The BEST thing to do is make a trip to town. You have a LTD Entry tag and those only come every decade or so. The farthest drive to a freezer in any unit in the State might be 3 hours. Best is to freeze it and take it to a taxidermist. I'm not a fan of the paint-on-tans. 

Best of luck on your hunt.


----------



## highcountryfever (Aug 24, 2009)

Packout said:


> You can inject them in the field, but it will take a little time to learn how. You (or anyone) are welcome to stop by my shop in American Fork if you'd like to learn more about how to inject them in the field.


Mike, make sure you are there this time when you hand that stuff out! We don't want a repeat of last year! ound:


----------



## roaroftherockies (Oct 19, 2007)

thanks for the responses guys. I appreciate it. Sorry for the delay, couple computer issues. Appreciate your help.


----------



## jestanw01 (Jul 2, 2013)

In a recent issue of Western hunter magazine they did a column on velvet care. They used a substance called Antler velvet tan by knoblach. It said to cut small slits (1/16") in the tips of the antlers and then inject the velvet tan in the veins at the base of the antlers with a needle and syringe till you see the substance come out of the slits in the antler tips, then with a small fine paintbrush apply the velvet tan to the outside of the velvet to keep flies off, the velvet will have a wet and brushed appearance after putting it on the outside of it, after it's dried then you can use a clean paint brush to brush the velvet back to its natural fuzzy look. Im not sure how much you'll need but a pint of the antler in velvet tan sells for about $7


----------



## bearhntr (Oct 6, 2008)

I use a product called Preserve it from Van ****'s Taxidermy.
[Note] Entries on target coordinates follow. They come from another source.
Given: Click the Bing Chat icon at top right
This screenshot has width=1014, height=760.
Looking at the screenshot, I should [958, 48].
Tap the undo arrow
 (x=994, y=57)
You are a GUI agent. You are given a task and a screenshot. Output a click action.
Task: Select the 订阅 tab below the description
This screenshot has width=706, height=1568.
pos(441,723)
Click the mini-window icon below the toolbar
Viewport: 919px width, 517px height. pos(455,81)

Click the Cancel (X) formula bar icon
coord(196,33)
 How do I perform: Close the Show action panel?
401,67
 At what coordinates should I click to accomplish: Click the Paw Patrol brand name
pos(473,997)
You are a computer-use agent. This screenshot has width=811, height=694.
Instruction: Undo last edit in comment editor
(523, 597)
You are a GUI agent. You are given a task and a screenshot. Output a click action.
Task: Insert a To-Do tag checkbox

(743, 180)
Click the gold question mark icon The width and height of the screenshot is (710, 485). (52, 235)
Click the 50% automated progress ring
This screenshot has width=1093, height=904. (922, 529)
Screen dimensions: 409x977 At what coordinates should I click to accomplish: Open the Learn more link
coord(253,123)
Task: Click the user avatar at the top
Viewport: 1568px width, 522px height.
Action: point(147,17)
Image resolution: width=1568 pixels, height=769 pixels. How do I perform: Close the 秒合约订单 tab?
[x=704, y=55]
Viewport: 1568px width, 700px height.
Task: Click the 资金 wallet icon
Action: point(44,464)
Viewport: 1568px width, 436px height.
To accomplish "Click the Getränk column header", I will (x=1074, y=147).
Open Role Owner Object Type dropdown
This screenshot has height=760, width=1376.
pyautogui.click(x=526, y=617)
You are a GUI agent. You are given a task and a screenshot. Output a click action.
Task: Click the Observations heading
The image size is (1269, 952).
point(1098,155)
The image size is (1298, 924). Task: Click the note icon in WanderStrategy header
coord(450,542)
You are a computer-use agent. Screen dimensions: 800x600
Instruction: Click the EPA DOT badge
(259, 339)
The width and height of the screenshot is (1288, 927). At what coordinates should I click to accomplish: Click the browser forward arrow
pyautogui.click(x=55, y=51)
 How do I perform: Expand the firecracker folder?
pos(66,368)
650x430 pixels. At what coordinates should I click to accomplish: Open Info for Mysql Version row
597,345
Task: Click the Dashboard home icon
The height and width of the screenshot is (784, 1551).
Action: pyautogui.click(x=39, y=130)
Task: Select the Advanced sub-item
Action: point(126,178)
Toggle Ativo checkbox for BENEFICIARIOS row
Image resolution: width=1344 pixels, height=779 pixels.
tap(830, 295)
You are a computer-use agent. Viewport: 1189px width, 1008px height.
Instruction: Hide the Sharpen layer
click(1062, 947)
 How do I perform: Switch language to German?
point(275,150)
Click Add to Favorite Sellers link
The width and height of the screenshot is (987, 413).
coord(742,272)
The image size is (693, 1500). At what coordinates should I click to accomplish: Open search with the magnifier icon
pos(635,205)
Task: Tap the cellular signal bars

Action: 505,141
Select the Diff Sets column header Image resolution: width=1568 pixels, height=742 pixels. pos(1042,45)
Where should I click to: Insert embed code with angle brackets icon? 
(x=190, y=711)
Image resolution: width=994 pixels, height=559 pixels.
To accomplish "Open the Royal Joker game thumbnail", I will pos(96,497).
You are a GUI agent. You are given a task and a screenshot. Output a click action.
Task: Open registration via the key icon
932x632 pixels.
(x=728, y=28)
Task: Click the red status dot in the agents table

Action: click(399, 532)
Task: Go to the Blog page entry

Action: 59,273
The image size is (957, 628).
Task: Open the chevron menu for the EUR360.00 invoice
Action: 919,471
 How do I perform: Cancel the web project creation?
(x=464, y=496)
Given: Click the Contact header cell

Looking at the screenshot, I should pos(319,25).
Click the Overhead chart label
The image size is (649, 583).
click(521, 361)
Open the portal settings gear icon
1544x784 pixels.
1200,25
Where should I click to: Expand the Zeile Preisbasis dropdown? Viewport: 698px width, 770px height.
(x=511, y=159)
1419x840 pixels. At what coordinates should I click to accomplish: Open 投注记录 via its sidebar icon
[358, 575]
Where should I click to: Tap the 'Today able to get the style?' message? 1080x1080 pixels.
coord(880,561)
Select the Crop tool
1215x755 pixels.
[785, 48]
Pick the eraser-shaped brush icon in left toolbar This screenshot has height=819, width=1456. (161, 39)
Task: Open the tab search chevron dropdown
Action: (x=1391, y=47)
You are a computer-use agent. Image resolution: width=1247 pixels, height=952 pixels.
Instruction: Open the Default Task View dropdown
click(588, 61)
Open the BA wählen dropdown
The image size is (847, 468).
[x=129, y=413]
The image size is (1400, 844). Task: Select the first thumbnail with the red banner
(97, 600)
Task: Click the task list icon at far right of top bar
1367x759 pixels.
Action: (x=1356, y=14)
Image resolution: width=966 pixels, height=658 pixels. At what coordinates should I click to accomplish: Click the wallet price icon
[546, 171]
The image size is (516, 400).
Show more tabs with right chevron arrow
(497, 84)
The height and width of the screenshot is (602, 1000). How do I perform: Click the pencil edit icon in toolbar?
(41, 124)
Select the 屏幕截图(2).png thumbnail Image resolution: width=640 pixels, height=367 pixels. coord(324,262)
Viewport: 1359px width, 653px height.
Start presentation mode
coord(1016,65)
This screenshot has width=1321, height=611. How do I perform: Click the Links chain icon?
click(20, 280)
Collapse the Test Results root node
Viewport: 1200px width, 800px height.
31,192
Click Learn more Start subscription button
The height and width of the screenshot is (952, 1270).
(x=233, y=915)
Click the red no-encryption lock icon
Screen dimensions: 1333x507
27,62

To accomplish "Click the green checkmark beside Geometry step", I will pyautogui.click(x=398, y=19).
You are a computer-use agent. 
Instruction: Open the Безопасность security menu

It is similar to what jestanw01 said with that product. What I do with this is poke several holes in the tips of the antlers with the syringe and then find the veins in at the bases and push the product until all the blood is out and the liquid is clear. I then inject at the tips of each and make sure that the product gets into the "web" or "V" between each fork till it has a swollen look to it. I did mine and a buddy waited on his and froze it. The difference is huge. My antlers look like they did when I shot the buck 5years ago and his that was frozen and then taken to a taxidermist looks shrunken and sickly. Not the taxidermists fault it was the amount of time that it was in the freezer. It is not an expensive product that works great for preserving that nice velvet look.:mrgreen:


----------



## MarkM (Sep 7, 2007)

I tried the Antler velvet tan on a little two point I killed two years ago. It worked pretty good and looks about the same as ones I have taken to a taxidermist to do. We will see how it last over time but so far so good. I ordered everything I needed from http://www.vandykestaxidermy.com/Antler-In-Velvet-Tan-W155.aspx

and followed the directions listed.

I wanted to learn how to do it myself as I had bad luck with the deer in my avatar. I had him to a taxidermist within 24 hours of killing him but it was still too late to save the velvet.

Mark


----------